You can even split the video into shorter clips, allowing your viewers to pick which one they prefer to watch, a strategy which has been implemented in many successful campaigns.
4) Create relevant metadata
Your video should provide the necessary details to help search engines index it and according to Google, the title, the description and the thumbnail are the most important pieces of information.
Metadata offers more details about the video title, the description, the length of the video and its file name.
Video title has to be short and concise, while the description may provide more details and keywords, boosting the ranking of your content.
Last but not least, make sure the file name of your video is relevant, instead of a generic one like “video415.mph”, as this is another way to describe your content for search engines.
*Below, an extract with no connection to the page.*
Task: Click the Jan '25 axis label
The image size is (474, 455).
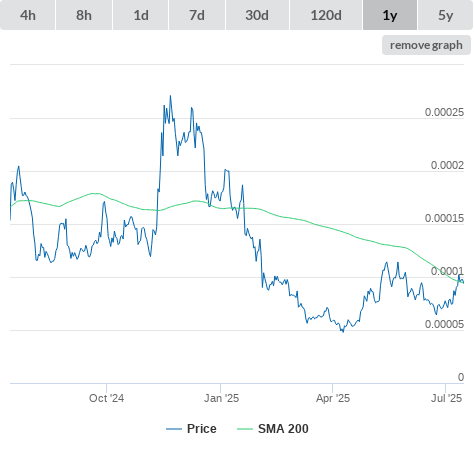Action: [x=221, y=398]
Here’s more advice on how to optimise video for YouTube.
5) Optimise with keywords
Keyword research may also occur in video SEO and it may help you discover the most relevant content for your target audience. Is there a particular keyword, or phrase that could lead to better results? What’s the best way to describe your video?
Feel free to experiment with different keywords and always remember to create descriptive, but also legible content, helping both your audience, but also the search engines.
6) Focus on the thumbnail
The video’s thumbnail is among the first things that users will notice and it might affect their decision whether they’ll actually click on the video.
How about picking a thumbnail that is clear and relevant to the content of your video?
7) Make “shareable” content
It’s not just about creating an interactive video, it’s also about producing content that your audience will appreciate.
“Shareable” content is unique, creative and adds value for its target audience, making the sharing easier and the reach bigger.
It’s the quality of your content that will make your video stand out from the rest, and a clear call-to-action may also affect your site’s authority, with new links and mentions.
8) Add a video transcript
A full video transcript is the written version of your video and it can be very useful if it also includes the right use of keywords, helping search engines learn more about your content.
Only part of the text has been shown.